Evaluation of patterns of altered FDG Metabolism in ictal brain 18F-FDG PET/CT in patients with refractory epilepsy.

Introduction: To evaluate the abnormal brain metabolism in ictal 18F-FDG PET/CT and to describe the patterns of brain metabolism and associated common etiologies.

Methods: We retrospectively analysed scans, reports and treatment records of patients with refractory epilepsy over the last 82 months, who underwent brain 18F-FDG PET/CT in our department. Patients with documented epilepsia partialis continua or who had documented seizure episode in the post 18F-FDG injection period were included in the analysis. Z-score maps of brain 18F-FDG-PET/CT were analysed in Cortex ID (GE Healthcare). Brain region with focal hypermetabolism and mean Z-scores with magnitudes ≥2.00 were interpreted as significant. In addition visual analysis of altered metabolism of cortices, subcortical grey matter regions and cerebellar hemispheres were also done by two nuclear medicine physicians.

Results: Scans of twenty two patients (M:F=9:13) with median age of 8years (range1-50 years) were finally analysed and 14/22(63%) had epilepsia partialis continua. Majority of the patients (n=16) were less than 18 years of age. Final diagnosis was Rasmussen’s encephalitis in 12 patients, FCD in 3 and mitochondrial disease in 1. 6 patients had no final etiological diagnosis with 3 suspected of having Rasmussen’s encephalitis. Ictal PET detected focal hypermetabolism consistent with electroencephalographic (EEG) recording in all patients. Involvement was confined to single lobe in 13 patients (frontal-10, temporal-2, occipital-1) and was extending to single adjacent lobe in 5 and 2 adjacent lobes in 4. Lobe most commonly involved is frontal (17), followed by temporal (10), parietal(5) and occipital(3). Non-contiguous focal hypermetabolism of the precuneus and visual cortices were present only in 2 and 1 patients respectively.Hypermetabolism of the ipsilateral basal ganglia, ipsilateral thalamus, ipsilateral cerebral peduncles/brain stem were present in 13/22(59%), 15/22(68%) and 7/22(32%) of the scans. Hypermetabolism of the contralateral cerebellar hemisphere was present in 12/22(54%) patients. Ictal PET showed epileptogenic zone as focal hypermetabolism in patients with Rasmussen’s encephalitis and associated hypometabolism involving multiple lobes.

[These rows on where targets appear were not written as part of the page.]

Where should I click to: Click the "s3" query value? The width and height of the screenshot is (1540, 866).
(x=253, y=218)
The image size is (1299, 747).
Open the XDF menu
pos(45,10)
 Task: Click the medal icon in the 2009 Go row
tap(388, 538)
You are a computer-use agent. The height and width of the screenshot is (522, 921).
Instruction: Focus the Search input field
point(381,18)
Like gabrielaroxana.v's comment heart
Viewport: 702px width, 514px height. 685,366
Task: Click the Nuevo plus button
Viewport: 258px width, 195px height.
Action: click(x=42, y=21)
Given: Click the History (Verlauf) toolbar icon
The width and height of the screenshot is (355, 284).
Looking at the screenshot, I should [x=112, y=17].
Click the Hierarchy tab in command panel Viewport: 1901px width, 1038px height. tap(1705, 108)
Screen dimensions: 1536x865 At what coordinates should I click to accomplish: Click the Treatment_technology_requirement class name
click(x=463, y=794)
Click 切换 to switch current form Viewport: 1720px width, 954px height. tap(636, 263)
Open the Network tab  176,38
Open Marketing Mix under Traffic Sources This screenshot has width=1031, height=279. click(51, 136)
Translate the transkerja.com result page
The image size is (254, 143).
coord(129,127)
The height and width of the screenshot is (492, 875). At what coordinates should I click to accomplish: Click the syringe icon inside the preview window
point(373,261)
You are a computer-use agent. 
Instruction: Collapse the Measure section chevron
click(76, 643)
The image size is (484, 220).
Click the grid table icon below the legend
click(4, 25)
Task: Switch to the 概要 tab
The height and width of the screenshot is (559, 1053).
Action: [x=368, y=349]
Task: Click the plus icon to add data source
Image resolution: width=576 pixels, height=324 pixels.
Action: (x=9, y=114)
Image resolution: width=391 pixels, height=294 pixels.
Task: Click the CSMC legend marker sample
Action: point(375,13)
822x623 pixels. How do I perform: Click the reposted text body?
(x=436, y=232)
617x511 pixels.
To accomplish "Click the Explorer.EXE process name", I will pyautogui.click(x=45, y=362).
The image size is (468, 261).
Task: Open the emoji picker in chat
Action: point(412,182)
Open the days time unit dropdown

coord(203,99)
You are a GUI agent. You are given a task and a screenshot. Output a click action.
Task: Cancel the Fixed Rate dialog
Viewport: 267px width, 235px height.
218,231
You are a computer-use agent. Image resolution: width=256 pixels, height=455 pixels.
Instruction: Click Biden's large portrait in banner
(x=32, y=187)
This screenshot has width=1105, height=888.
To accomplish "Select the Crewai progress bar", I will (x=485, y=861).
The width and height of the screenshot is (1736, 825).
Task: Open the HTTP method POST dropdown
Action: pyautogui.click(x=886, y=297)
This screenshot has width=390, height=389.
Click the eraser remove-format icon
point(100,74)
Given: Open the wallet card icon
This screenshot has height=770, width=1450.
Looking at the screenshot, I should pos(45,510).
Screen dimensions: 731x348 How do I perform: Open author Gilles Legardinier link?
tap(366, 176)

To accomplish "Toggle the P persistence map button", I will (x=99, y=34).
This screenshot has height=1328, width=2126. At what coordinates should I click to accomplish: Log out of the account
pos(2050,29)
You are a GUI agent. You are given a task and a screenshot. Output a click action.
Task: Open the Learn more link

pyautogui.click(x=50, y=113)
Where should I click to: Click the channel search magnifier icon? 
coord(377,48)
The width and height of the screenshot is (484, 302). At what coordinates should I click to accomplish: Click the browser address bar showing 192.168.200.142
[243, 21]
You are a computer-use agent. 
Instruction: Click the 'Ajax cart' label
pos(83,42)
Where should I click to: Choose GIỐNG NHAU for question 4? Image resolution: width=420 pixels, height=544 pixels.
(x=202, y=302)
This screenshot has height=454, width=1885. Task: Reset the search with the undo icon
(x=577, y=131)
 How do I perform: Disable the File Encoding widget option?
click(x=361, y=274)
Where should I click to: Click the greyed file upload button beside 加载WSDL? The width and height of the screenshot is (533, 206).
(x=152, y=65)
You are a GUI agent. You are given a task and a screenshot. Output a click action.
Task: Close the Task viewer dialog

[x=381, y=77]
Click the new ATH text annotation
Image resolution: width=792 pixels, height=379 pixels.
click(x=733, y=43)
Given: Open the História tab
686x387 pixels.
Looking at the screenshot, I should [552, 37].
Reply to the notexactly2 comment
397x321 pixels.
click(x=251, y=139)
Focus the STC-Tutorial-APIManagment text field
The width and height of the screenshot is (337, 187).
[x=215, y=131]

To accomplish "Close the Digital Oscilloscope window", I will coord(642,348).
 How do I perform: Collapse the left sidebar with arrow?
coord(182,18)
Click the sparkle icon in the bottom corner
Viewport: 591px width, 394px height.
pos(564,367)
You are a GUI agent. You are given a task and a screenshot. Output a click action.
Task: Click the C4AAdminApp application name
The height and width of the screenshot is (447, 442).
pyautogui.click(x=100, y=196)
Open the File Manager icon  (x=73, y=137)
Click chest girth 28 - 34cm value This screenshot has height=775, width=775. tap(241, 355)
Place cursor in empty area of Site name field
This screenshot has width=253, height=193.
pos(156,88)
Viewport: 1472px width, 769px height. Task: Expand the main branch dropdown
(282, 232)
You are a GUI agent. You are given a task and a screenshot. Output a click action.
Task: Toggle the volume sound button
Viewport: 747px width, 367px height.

Conclusions: Ictal PET is useful in localization of the epileptogenic zone in patients with epilepsia partialis continua. Large area of hypermetabolismseen involving multiple lobes could be due to variable uptake or seizure spread in the brain FDG uptake period. Similar to hyperperfusion of the basal ganglia and cerebellum seen in ictal brain perfusion study, hypermetabolism of the basal ganglia, thalamus and cerebral peduncle/brain stem and contralateral cerebellar hemispheres are the findings which can help in differentiating the ictal PET from other causes of hypermetabolism.